LONDON — Queen Elizabeth II will appoint the new British prime minister next week at Balmoral Castle in Scotland — the first time the ceremony has taken place at the highland estate during the monarch’s long reign.
Elizabeth, who is 96, has missed many events on the traditional royal calendar because of her health. But she did participate in her Platinum Jubilee celebration in June. And she does not appear to want to delegate the first meeting with the person who will be her 15th prime minister.
The Conservative Party expects to announce its new leader, and the next political leader of Britain, after votes among party members have been counted Monday.
According to the plan, outgoing Prime Minister Boris Johnson will head to Balmoral on Tuesday. He will be led to a room where he will bow to the queen and tender his resignation. The two may chat for a bit before Johnson leaves.
Soon after, Johnson’s successor — either Liz Truss or Rishi Sunak — will arrive and, following a bow or a curtsy, will ask the queen for permission to form a new government.

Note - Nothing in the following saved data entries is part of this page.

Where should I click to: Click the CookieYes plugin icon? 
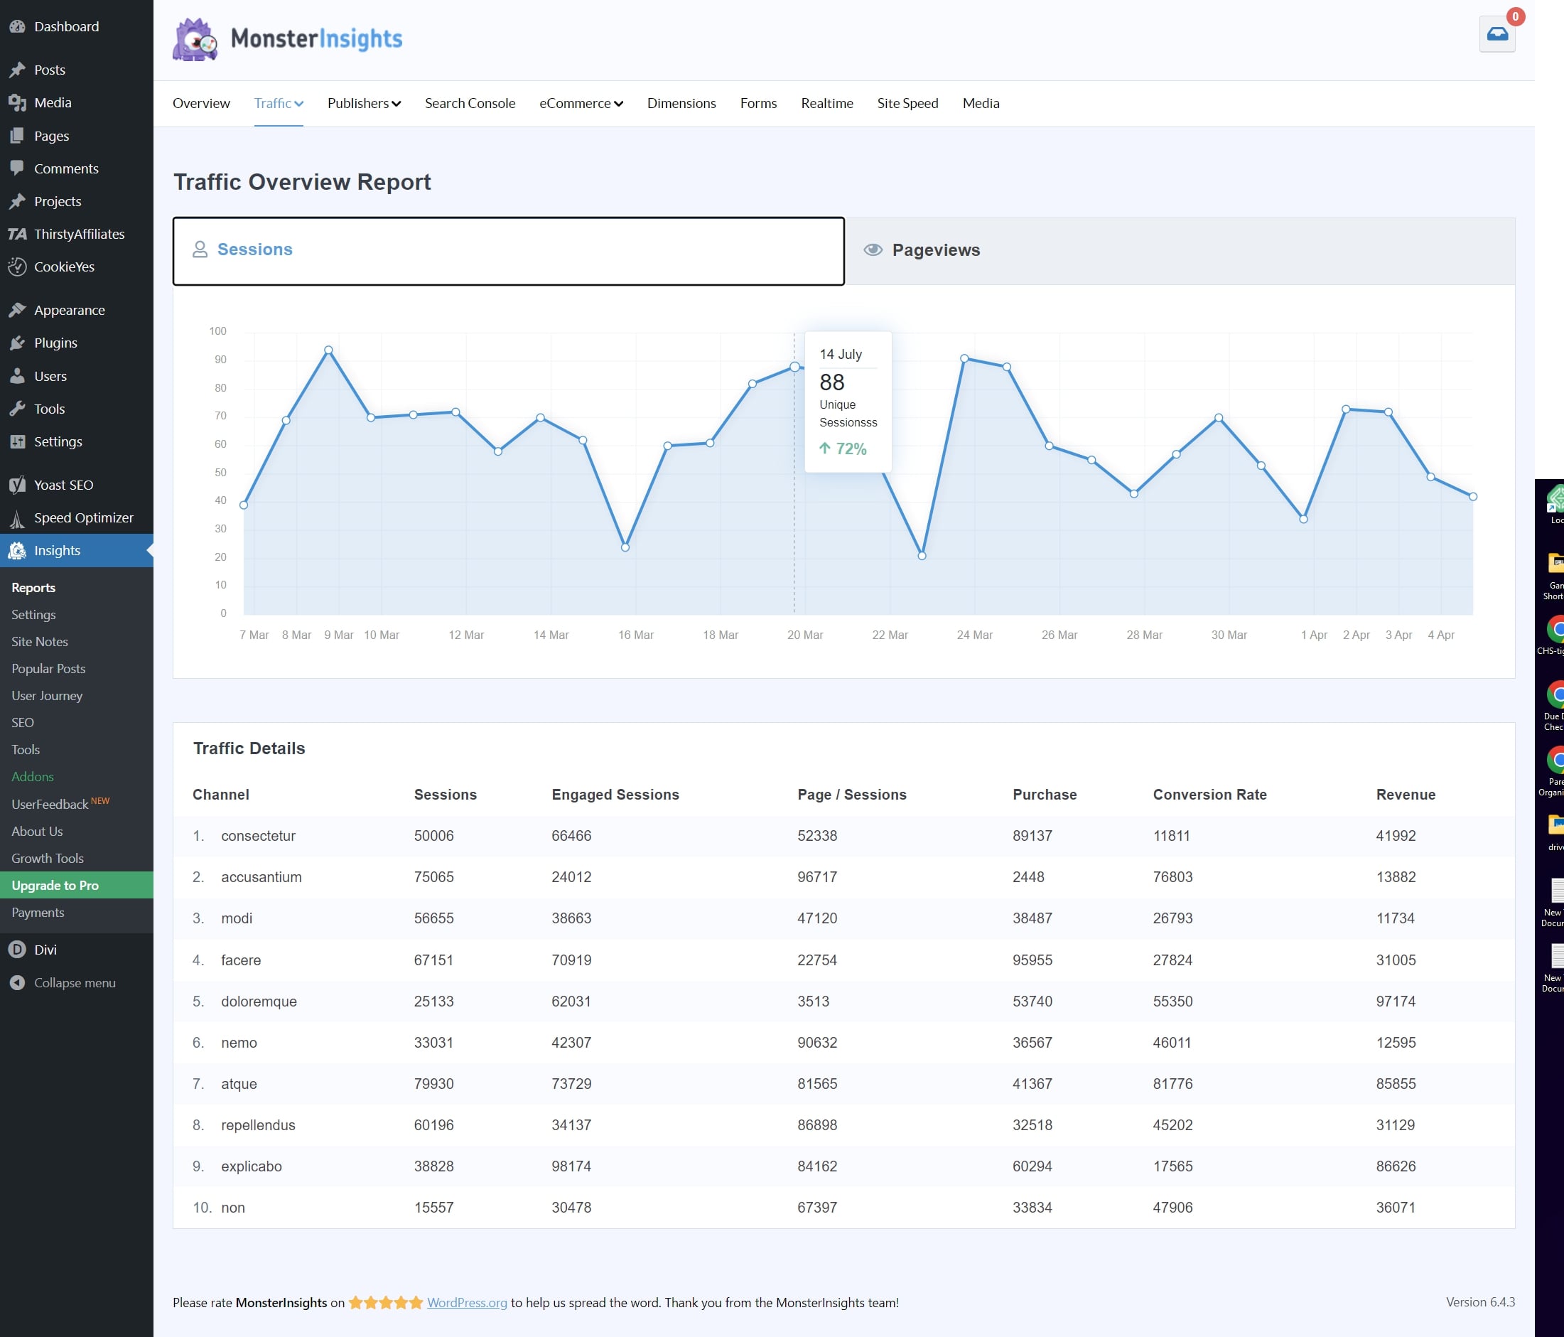17,266
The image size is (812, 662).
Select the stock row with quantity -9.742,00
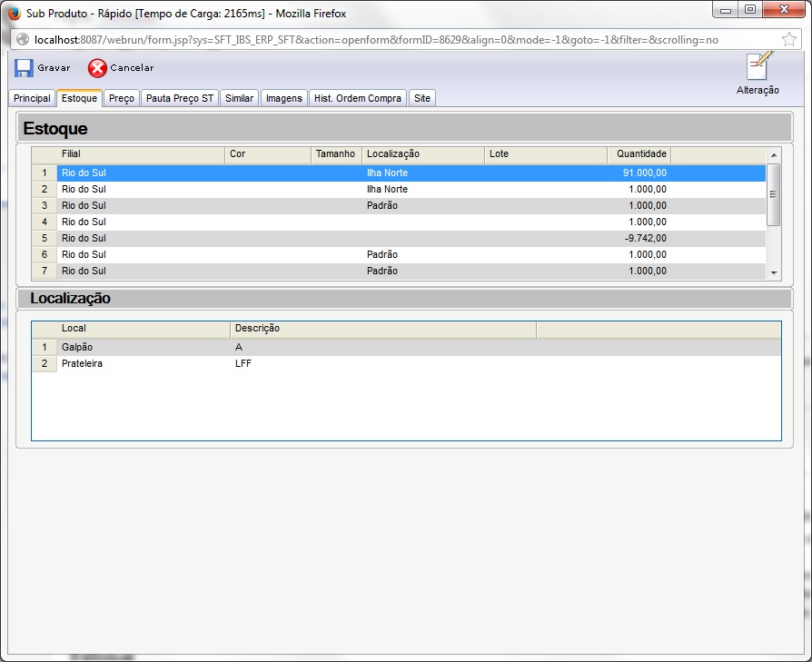click(398, 238)
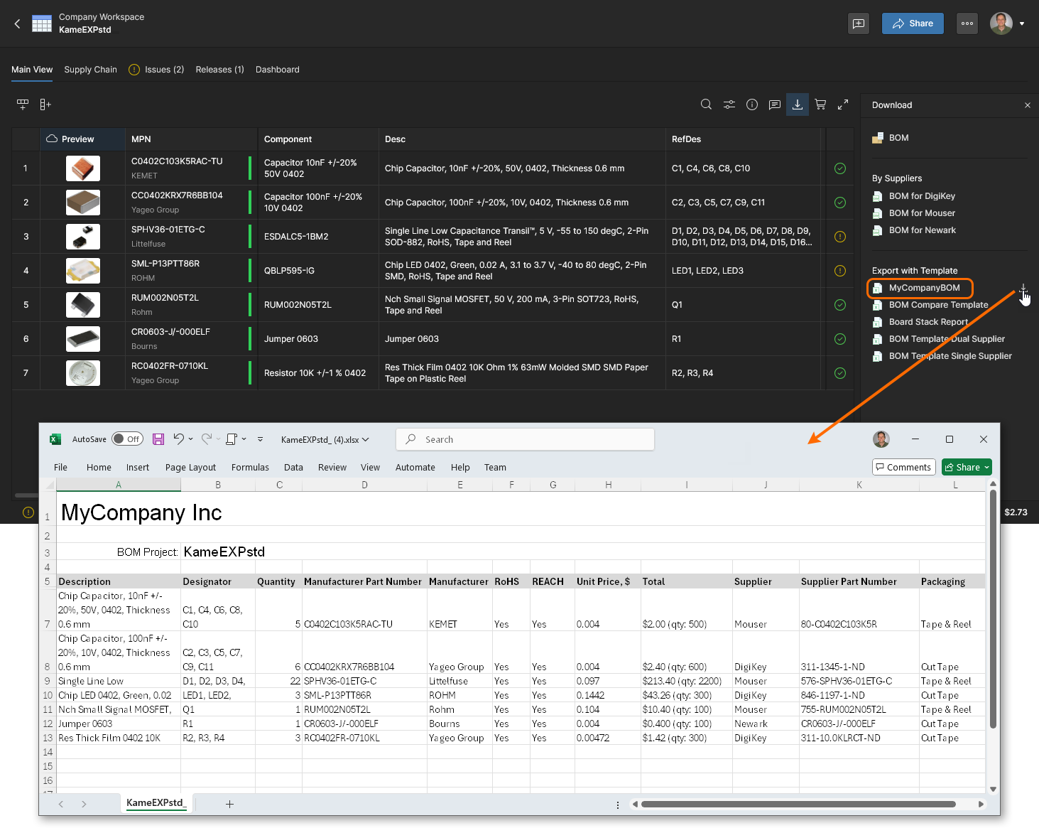Click in the Excel Search box
Viewport: 1039px width, 828px height.
tap(526, 439)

Polls suggest that Truss is the leading choice among the “selectorate” of about 150,000-200,000 Conservative Party members. She would be Britain’s third female prime minister.
The queen has canceled or cut back on several official duties since she spent a night in the hospital last year.
Her eldest son, Prince Charles, Britain’s longest-serving king in waiting, has stood in for his mother at a number of events, including at the ceremonial State Opening of Parliament, the opening of the Commonwealth Games and the COP26 Climate Conference.
He also filled in for his mother during various events at her jubilee — although the queen did make three appearances on the balcony of Buckingham Palace, including a surprise one on the final day of celebrations.
Elizabeth has spent little time at Buckingham Palace in recent years, reportedly preferring the royal residence at Windsor Castle, west of London, along with the Scottish estate.